*What the task asks*: Only the text belongs in the copy: retype each record exactly as it appears.

*Saved entries*:
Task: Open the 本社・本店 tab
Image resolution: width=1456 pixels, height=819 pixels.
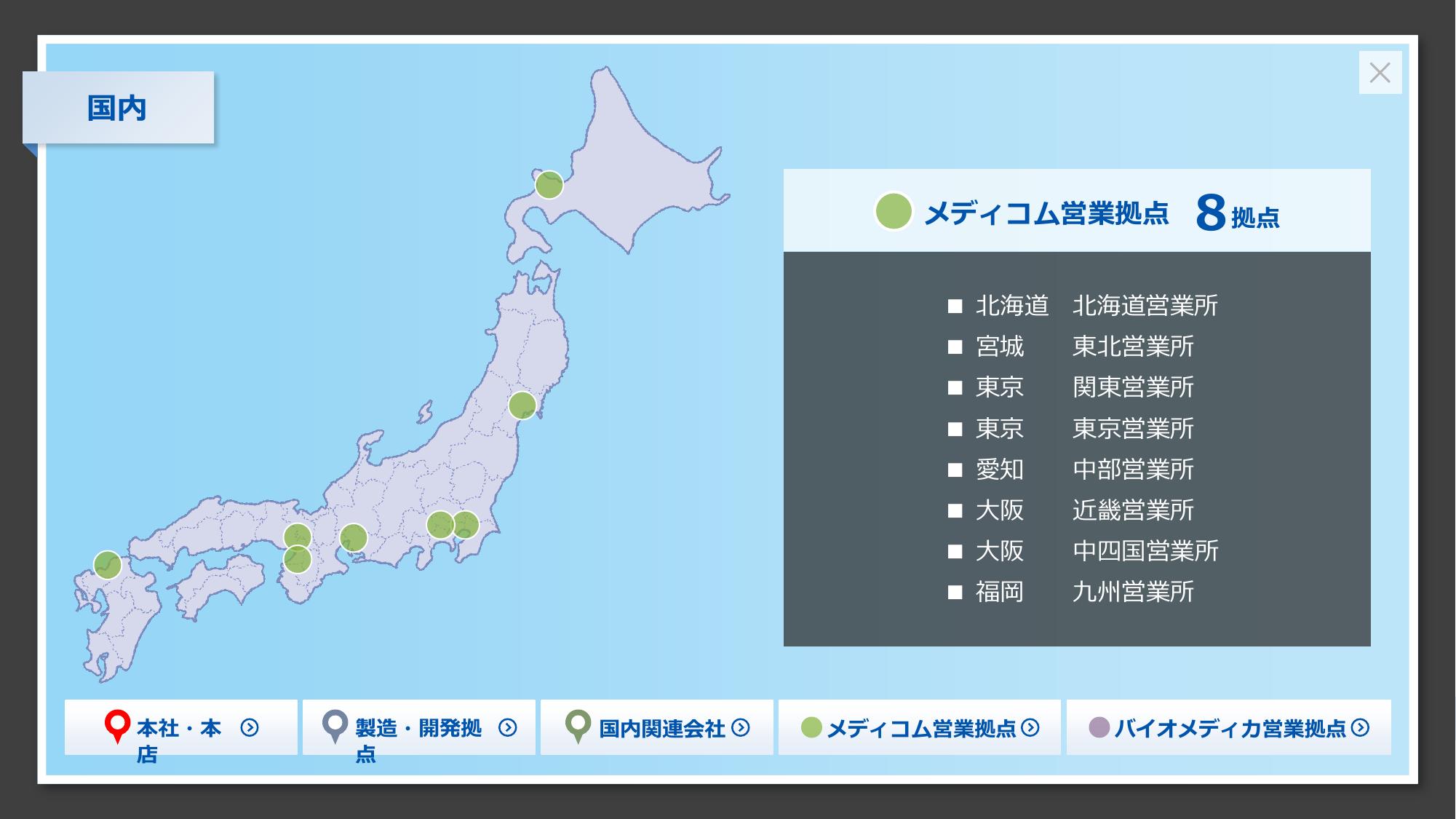Action: click(180, 727)
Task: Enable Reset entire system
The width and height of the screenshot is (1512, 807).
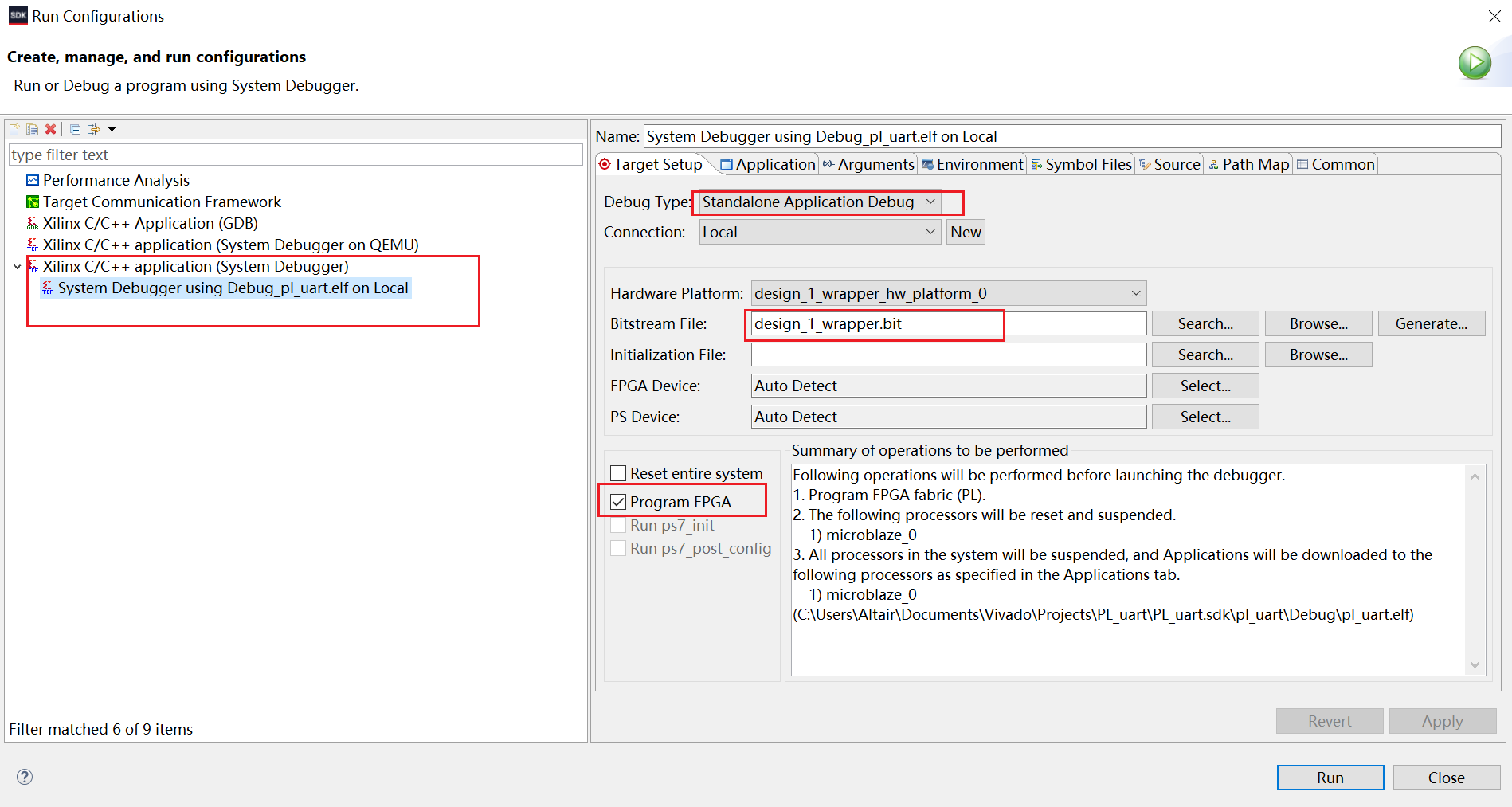Action: [x=618, y=472]
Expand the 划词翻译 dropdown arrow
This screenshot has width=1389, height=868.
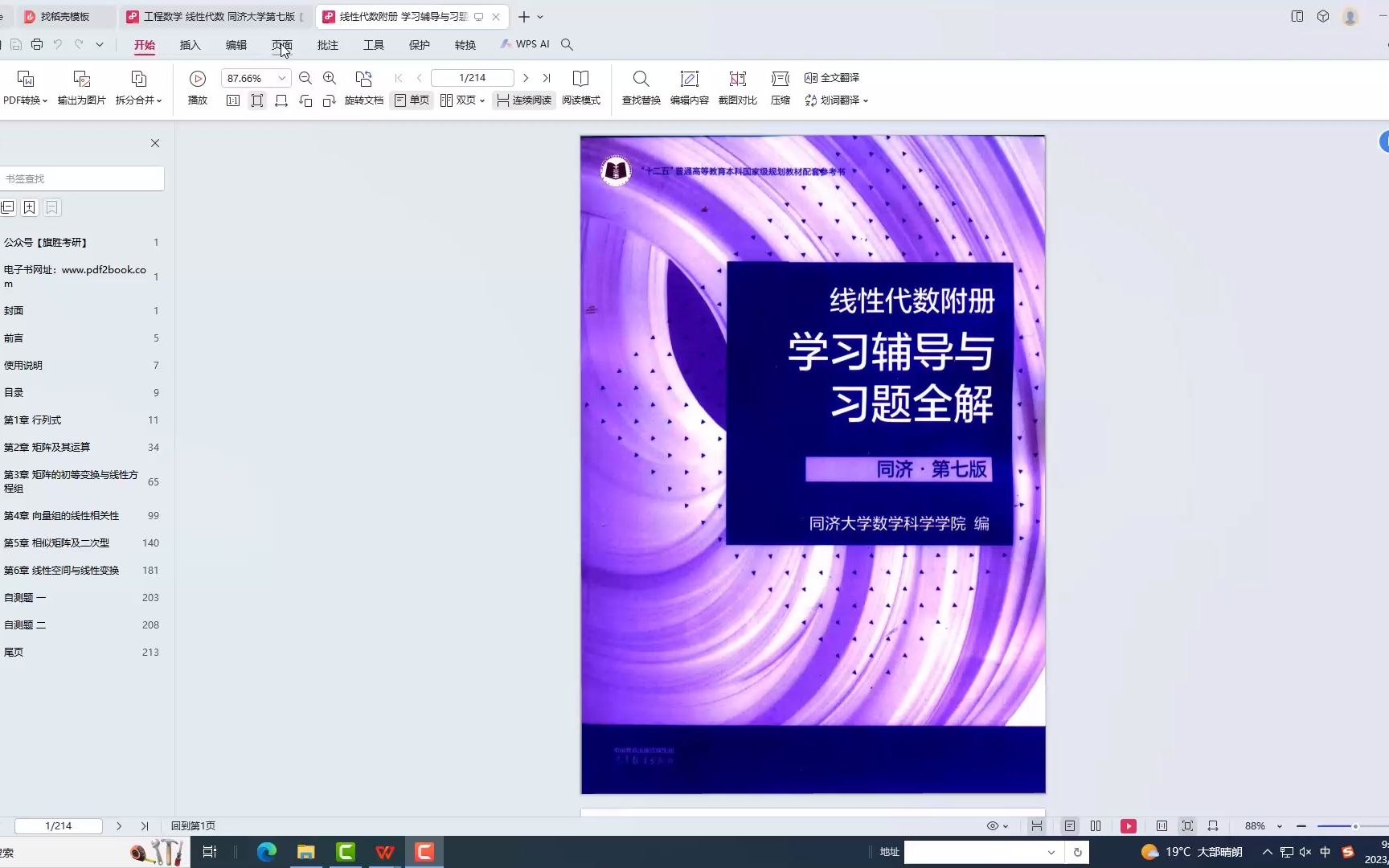pos(866,100)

*Task solution*:
Task: Open the 本社・本店 tab
Image resolution: width=1456 pixels, height=819 pixels.
Action: click(180, 727)
Task: Enable Reset entire system
The width and height of the screenshot is (1512, 807).
Action: [x=618, y=472]
Expand the 划词翻译 dropdown arrow
This screenshot has width=1389, height=868.
pos(866,100)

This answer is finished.